- [Passage to read]:
Pirate show at Siren Cove
More than 15 years ago, Treasure Island opened as a swashbuckling pirate theme park, replete with nightly battles out front in "Buccaneer Bay." Yet as Vegas has scaled back on its family vacation pitch in favor of more adult fun, Treasure Island's skull-and-crossbones, "aaargh" pirate persona has faded away too. The nightly battle at sea, rebranded as "Sirens of T.I.," now centers on sexy showgirls.
The outdoor set of a 17th-century harbor, with its dense foliage and wood-plank walkways, is the last vestige of the hotel's swashbuckling past. The lobby and halls of the newly remodeled tower are modern and sleek, with soft gold hues and funky carpets. The rooms are tasteful and contemporary. Further proof that the pirate theme is being deep-sixed: The hotel is now marketed as TI-Treasure Island.
If the 2,885-room Treasure Island no longer offers seafaring escapism, it does represent good Strip value, with reasonably priced rooms that are far more modern and comfortable than what you'll find at the more expensive MGM Grand and New York, New York. With a mediocre casino, small pool and so-so dining, Treasure Island isn't the kind of hotel that keeps guests on the property all day and night. All the better that the mid-Strip location makes the hotel convenient to the great restaurants and casino at the nearby Wynn, as well as half a dozen other key Strip attractions.
Typical big-hotel problems: some slow deliveries, long lines and impersonal treatment.
Long lines at the front desk
Treasure Island suffers from the kinds of service problems that can afflict any hotel with thousands of rooms: The line at the front desk can be long, deliveries can be slow, and the freebies don't flow freely.
- When you call the front desk, you'll likely get routed to an automated answering system.
- Slow response, at times, to service requests like extra towels (about 40 minutes or longer)
- Concierge available from 6 a.m. to 6 p.m., every day
- Poolside food and drinks service
Treasure Island's mid-Strip location is one of the hotel's biggest assets. The Mirage is on one side -- and connected by a free tram that lets guests bypass the packed Strip sidewalks. The Fashion Show Mall is on the other, reachable via a pedestrian walkway. Across the street are the Wynn, Palazzo, and Venetian. Also right outside: a Walgreens drug store, handy for toilettries and snacks.
Most Las Vegas visitors want to explore all of the big properties along the densely packed, three-and-a-half-mile-long stretch of hotel-casinos known as the Strip. Cabs are easy to find at almost any time, day or night. A generally less expensive option is the Deuce, a double-decker bus that runs up and down the strip 24 hours a day, seven days a week, and costs $3. There's also a monorail system, which stops at MGM Grand, Bally's/Paris, Flamingo/Caesars Palace, Harrah's/Imperial Palace, the Las Vegas Convention Center, the Hilton, and the Sahara. A single ride ticket is $5; a one-day pass is $13. If you're traveling along the Strip with at least one other person, a cab is often the least expensive option.

- [List of tasks]:
[1] According to the hotel review, how much does a ride on the Deuce cost?
[2] In the hotel review, substitute "pillows" for "towels" in the part starting at "Typical big-hotel problems: some" and ending at "minutes or longer)", and write that part out.

Dataset lines

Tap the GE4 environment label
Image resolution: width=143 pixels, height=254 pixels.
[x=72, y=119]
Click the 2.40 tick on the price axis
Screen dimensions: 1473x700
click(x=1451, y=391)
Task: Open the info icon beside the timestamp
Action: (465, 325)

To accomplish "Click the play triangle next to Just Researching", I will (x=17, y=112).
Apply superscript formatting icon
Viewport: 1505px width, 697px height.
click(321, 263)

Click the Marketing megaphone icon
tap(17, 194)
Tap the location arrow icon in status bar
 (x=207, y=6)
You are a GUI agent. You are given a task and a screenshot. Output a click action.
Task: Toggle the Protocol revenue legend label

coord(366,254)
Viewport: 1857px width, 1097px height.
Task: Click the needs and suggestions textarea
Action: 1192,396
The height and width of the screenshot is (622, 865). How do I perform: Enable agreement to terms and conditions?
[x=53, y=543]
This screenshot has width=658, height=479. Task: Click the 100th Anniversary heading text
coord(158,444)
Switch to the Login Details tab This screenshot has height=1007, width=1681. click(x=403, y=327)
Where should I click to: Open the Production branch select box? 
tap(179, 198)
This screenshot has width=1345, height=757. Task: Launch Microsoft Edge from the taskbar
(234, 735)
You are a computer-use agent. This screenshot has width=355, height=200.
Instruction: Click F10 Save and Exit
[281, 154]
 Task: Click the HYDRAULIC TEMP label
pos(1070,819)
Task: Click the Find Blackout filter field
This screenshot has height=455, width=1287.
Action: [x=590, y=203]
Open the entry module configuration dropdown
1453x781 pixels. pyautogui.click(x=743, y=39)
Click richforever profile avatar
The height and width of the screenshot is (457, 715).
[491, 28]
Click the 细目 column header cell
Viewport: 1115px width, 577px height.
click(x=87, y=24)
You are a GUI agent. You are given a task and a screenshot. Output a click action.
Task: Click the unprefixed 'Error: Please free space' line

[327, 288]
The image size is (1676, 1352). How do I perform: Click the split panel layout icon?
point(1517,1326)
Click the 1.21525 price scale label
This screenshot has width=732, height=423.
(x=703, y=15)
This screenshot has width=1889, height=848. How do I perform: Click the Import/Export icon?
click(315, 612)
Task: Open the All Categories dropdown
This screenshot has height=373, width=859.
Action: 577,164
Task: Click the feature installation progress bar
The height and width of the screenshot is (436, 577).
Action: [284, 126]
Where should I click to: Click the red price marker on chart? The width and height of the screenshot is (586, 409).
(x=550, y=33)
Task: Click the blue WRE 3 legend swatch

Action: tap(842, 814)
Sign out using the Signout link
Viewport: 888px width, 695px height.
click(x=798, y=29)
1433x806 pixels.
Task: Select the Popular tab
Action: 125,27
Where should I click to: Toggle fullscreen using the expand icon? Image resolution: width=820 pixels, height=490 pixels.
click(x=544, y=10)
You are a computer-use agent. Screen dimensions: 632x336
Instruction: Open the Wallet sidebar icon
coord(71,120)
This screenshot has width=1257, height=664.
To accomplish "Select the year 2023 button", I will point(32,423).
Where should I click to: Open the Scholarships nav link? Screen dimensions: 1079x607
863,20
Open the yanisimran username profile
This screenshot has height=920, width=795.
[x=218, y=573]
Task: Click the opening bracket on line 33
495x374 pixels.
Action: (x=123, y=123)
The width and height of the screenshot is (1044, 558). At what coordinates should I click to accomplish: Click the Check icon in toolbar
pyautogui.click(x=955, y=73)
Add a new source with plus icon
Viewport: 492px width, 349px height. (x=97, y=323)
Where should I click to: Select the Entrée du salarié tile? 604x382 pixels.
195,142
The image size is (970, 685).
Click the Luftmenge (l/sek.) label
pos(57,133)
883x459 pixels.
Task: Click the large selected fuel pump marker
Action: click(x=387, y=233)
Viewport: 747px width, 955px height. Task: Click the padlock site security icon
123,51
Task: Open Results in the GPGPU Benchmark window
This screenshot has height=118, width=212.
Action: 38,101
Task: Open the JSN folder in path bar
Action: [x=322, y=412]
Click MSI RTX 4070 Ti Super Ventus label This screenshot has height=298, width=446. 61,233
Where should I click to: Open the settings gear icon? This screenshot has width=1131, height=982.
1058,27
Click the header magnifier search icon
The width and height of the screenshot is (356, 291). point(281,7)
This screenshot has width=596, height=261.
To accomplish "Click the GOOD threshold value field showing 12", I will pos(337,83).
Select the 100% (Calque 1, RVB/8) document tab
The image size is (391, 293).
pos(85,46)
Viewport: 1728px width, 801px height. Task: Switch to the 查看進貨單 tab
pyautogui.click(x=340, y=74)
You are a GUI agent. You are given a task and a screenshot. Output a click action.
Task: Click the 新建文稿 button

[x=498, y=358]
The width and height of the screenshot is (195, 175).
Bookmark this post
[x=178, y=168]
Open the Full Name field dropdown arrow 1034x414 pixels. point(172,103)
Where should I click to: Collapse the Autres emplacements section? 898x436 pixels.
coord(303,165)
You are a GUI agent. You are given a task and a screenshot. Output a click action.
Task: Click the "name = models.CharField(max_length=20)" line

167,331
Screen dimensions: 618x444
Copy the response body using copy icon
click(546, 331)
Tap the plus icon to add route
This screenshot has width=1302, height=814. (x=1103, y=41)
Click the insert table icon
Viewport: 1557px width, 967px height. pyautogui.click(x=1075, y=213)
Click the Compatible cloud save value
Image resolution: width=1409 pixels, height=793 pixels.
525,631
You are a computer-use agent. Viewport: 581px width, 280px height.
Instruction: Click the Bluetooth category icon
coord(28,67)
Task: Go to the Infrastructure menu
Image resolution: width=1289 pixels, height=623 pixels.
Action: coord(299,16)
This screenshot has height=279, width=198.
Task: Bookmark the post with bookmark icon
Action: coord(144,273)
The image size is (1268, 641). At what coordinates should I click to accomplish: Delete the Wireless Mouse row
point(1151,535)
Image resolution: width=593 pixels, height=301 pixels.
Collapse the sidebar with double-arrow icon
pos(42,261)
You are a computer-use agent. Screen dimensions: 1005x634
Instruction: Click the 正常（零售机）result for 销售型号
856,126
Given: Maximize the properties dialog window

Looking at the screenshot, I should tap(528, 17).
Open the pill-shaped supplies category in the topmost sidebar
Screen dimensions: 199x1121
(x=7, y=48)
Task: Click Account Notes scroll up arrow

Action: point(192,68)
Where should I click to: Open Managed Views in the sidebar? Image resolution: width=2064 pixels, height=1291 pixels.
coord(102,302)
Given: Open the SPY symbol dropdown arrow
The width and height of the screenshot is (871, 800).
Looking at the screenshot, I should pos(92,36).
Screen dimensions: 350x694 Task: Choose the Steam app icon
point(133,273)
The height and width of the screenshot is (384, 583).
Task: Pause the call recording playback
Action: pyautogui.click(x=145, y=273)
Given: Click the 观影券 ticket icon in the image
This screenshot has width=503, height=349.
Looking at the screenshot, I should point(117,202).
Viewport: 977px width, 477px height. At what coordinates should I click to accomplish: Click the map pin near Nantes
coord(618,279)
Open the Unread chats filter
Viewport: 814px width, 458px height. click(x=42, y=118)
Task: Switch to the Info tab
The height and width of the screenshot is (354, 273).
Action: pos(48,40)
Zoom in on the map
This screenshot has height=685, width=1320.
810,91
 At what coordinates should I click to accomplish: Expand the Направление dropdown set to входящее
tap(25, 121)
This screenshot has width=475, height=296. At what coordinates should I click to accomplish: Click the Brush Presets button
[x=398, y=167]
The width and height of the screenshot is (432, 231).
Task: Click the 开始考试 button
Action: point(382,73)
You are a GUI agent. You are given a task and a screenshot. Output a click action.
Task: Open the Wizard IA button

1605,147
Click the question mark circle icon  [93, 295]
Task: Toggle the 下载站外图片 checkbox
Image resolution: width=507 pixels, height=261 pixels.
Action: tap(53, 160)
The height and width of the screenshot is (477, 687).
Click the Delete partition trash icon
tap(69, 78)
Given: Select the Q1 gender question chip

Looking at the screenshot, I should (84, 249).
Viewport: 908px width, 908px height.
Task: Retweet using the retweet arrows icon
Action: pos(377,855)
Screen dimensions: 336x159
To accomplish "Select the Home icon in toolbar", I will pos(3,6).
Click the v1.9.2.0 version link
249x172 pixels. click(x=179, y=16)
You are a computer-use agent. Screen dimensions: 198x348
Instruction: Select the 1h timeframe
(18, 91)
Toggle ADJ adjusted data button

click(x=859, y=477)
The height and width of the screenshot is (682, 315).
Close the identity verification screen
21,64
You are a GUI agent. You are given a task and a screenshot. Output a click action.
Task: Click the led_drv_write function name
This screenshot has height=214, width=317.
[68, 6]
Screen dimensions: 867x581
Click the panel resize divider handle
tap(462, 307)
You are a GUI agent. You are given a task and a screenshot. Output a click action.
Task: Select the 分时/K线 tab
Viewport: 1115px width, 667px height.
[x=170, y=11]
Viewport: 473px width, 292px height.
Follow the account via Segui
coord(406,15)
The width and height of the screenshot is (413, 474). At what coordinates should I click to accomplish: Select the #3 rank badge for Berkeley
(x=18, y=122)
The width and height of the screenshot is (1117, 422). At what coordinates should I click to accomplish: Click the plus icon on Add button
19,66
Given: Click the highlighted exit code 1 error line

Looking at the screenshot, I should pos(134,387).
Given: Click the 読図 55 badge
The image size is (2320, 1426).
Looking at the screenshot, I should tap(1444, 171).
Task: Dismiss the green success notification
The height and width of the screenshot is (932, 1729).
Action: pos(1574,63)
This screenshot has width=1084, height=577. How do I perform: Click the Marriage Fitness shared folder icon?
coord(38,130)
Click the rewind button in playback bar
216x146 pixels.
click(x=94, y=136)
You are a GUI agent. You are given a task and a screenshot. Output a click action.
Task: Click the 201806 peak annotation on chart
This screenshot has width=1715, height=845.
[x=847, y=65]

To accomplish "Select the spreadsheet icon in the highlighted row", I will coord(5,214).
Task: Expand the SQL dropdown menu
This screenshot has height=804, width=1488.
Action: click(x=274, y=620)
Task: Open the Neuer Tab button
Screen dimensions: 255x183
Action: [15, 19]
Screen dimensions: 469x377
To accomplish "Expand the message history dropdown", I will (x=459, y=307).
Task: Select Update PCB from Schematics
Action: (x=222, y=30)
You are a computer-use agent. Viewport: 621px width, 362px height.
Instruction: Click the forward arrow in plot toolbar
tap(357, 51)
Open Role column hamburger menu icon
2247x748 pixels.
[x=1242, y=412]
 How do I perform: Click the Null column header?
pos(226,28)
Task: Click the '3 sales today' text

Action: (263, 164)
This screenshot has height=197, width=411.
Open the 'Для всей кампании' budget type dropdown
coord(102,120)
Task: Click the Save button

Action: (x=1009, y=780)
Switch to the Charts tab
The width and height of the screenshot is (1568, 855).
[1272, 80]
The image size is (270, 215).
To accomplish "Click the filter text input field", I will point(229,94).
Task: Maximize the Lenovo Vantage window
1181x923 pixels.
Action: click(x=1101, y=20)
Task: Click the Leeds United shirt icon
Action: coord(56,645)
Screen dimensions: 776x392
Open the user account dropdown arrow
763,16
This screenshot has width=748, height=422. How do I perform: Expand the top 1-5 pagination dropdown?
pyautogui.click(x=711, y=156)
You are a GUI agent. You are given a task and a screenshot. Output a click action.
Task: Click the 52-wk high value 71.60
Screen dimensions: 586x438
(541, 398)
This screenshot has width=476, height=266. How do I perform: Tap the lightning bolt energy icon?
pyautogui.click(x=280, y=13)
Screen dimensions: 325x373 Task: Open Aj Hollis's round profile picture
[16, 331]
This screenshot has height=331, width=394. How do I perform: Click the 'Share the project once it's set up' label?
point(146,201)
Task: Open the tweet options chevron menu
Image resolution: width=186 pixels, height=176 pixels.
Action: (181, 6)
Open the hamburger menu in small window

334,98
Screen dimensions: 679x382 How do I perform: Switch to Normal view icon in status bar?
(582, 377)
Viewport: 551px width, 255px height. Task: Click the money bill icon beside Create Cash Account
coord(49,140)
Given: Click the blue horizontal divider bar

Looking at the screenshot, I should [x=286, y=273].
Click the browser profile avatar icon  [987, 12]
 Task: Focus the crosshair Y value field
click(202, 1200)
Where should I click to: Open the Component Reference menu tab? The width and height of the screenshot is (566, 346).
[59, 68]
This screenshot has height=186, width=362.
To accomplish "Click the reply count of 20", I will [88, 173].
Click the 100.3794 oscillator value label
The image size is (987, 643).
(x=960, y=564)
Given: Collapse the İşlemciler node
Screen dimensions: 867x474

- [Results of the tasks]:
[1] $3

[2]
Typical big-hotel problems: some slow deliveries, long lines and impersonal treatment.
Long lines at the front desk
Treasure Island suffers from the kinds of service problems that can afflict any hotel with thousands of rooms: The line at the front desk can be long, deliveries can be slow, and the freebies don't flow freely.
- When you call the front desk, you'll likely get routed to an automated answering system.
- Slow response, at times, to service requests like extra pillows (about 40 minutes or longer)